Along with the food and clothing donations, Richards was handing out food vouchers for the base commissary for the families whose houses were deemed uninhabitable. She said that along with the community center aboard TT, the local USO was flooded with donations and requests to help the families. The families who were unable to return to their homes following the tornado who had no other place to reside were put up in hotel rooms, paid for by Atlantic Marine Corps Communities aboard the base.
“Everyone is coming out of the woodwork to help,” said Richards. “This is a perfect example of how military-friendly this community is.”
In terms of child care, the tornado struck Tarawa Terrace in the middle of the Saturday night care hours for the TT Child Development Center.

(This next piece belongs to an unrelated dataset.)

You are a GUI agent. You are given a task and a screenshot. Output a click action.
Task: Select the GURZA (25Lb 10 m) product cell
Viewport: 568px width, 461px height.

While many parents were unable to retrieve their children before the havoc ensued, the skilled child care providers made the children’s safety top priority.
“I’m very proud of the providers and how they acted during the tornado and the loss of power,” said Marla Talley, director of the Children, Youth & Teen Programs aboard the base. “They cared for the children and acted accordingly during a time of emergency.”
Whereas the TT CDC was unaffected, the Tarawa Terrace I Primary School sustained significant damage from the tornado, deeming it necessary to close the building for the rest of the school year. All students from the Tarawa Terrace I Primary School will be moved to the Tarawa Terrace II Elementary School Thursday.
“All this volunteer work and donations go to show how great a community this is,” said Col. Daniel Lecce, commanding officer of MCB Camp Lejeune. “It is very typical of Marines and their families to come together in a time of need and work as a team, and the outpour of help with all of this is tremendous.”
With salvaging crews and working parties still working on the debris and rubble in the area, the worse has come and past and the bright light of community support shines on the Tarawa Terrace and Jacksonville area. Born from disaster are friends and neighbors, all coming together to rebuild what was fallen and continue on as a family.